Willem Dafoe (Platoon, Mississippi Burning) plays with touching naivety the well meaning husband who is inordinately sucked into his wife’s insanity. Charlotte Gainsbourg, star of many a French indie movie, is both disturbing and entrancing as She, pulling in both Dafoe and the audience to her utter desperation and ultimate madness.
The opening scene of Antichrist is perhaps one of the most powerful prologue sequences I have seen in some time, with the couple’s child falling to his death whilst his oblivious parents make love in the next room. The rather gratuitous addition of Dafoe’s todger somehow adds an even more disturbing element to proceedings. The ensuing film, though punctuated by a lot of psycho-babble that at times was incomprehensible, is both beautifully shot and compassionately acted.
As She succumbs further and further to her insanity, and the forces of nature appear to stack against them, the torture inflicted on her husband seems not only illogical, but also somehow utterly believable. In his two characters, Von Trier seems to have created a pair of sickeningly original portrayals of the human psyche; sexual, violent and inevitably self-destructive.

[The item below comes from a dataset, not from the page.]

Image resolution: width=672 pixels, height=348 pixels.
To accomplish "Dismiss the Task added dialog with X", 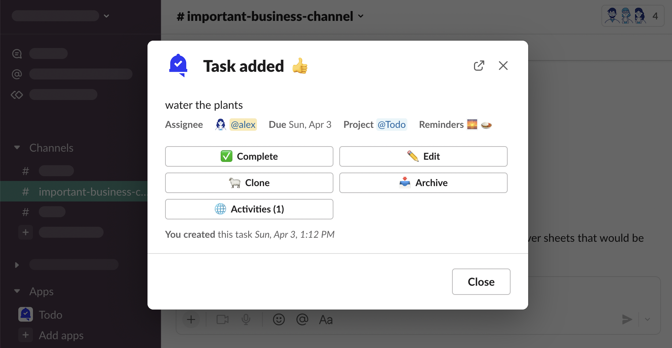I will point(503,66).
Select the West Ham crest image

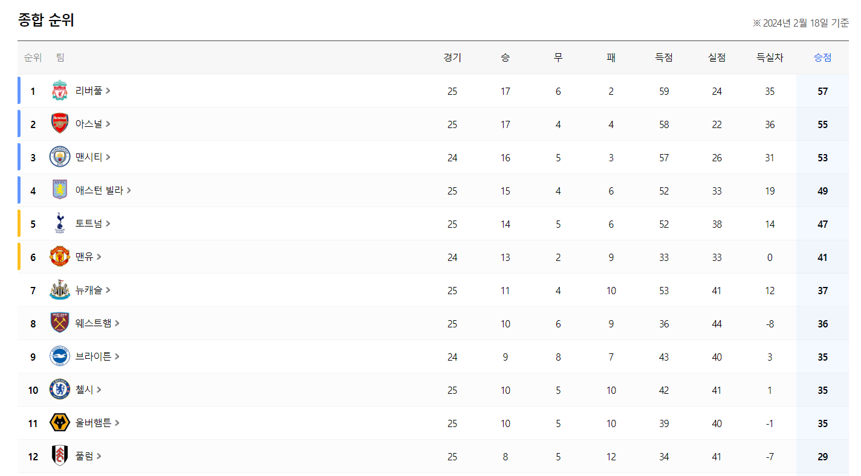[59, 323]
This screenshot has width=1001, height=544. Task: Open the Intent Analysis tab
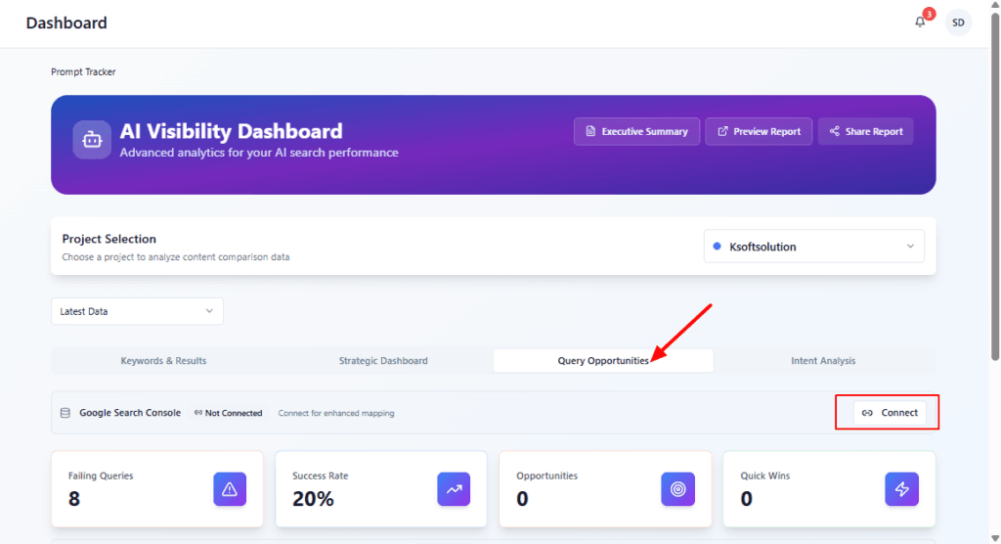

Antichrist is certainly not to everyone’s taste, and at times it is extremely difficult to watch (the wife’s self mutilation scene being one of the most horrific displays of cinematic violence I think I’ve ever seen). And yet upon contemplation, I feel that this really was a film worth watching, and one that has left me with something. Exactly what the “something” is, I’m not quite sure… I’ll let you know if I work it out…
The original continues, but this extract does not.